👍👍👍👍👍👍👍Tech for governance

lipped from: https://www.business-standard.com/opinion/editorial/tech-for-governance-123041600862_1.html

India could become a leader in use of AI

Listen to This Article

The Union minister of state for electronics and information technology, Rajeev Chandrasekhar, at an event organised by this newspaper last week, highlighted how the government was using technology in governance. Technology has helped plug leakages in subsidy programmes, and artificial intelligence (AI) could materially improve efficiency in e-governance. The Union Budget had announced the establishment of three “centres of excellence” for AI. These are to be connected with academia, industry, and start-ups. Working groups have already been set up for designing India dataset platforms, and the centres of excellence. The government is considering a hub-and-spoke network model, which will institute safeguards and “guardrails for ethical use without disrupting innovation”.

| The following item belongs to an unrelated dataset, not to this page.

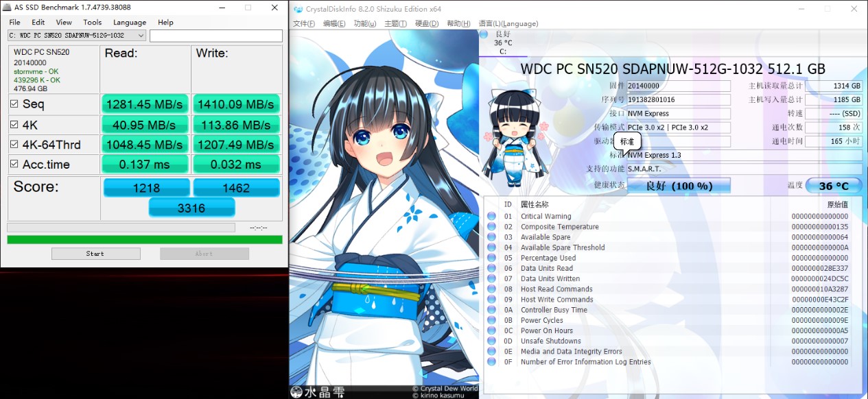This screenshot has width=868, height=399.
Task: Click the status orb next to Power Cycles
Action: tap(491, 320)
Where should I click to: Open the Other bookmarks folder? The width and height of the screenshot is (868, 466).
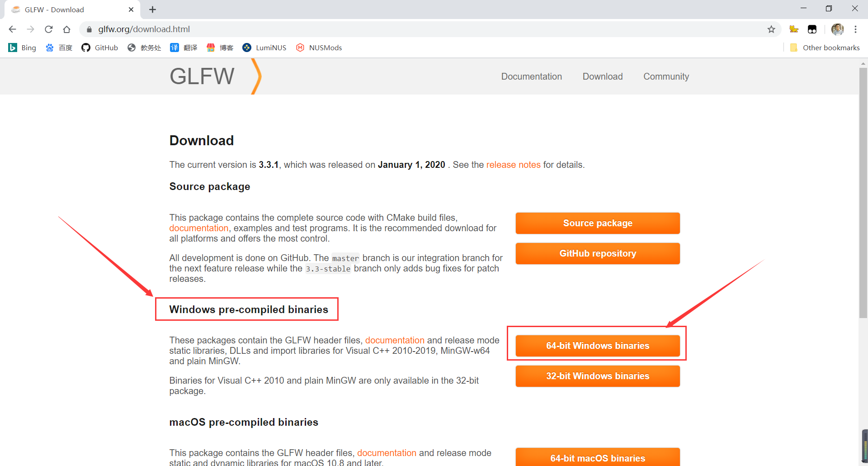pyautogui.click(x=825, y=48)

The government will spend around Rs 1,635 crore to develop this AI ecosystem to make e-governance platforms more intelligent. The priorities for deployment include governance applications of the India Stack, powering up the large language model for Digital India Bhashini, and building smarter health care services. The re-launched Skill India programme will also have an AI focus, since this will be essential for future workforces. In analogy to the US and China, where governments and government agencies funded early forays into AI, the policy thrust could spark the private sector into developing new use-cases and trigger new investments into AI-related start-ups. This secondary effect would be vital in generating higher productivity across the economy.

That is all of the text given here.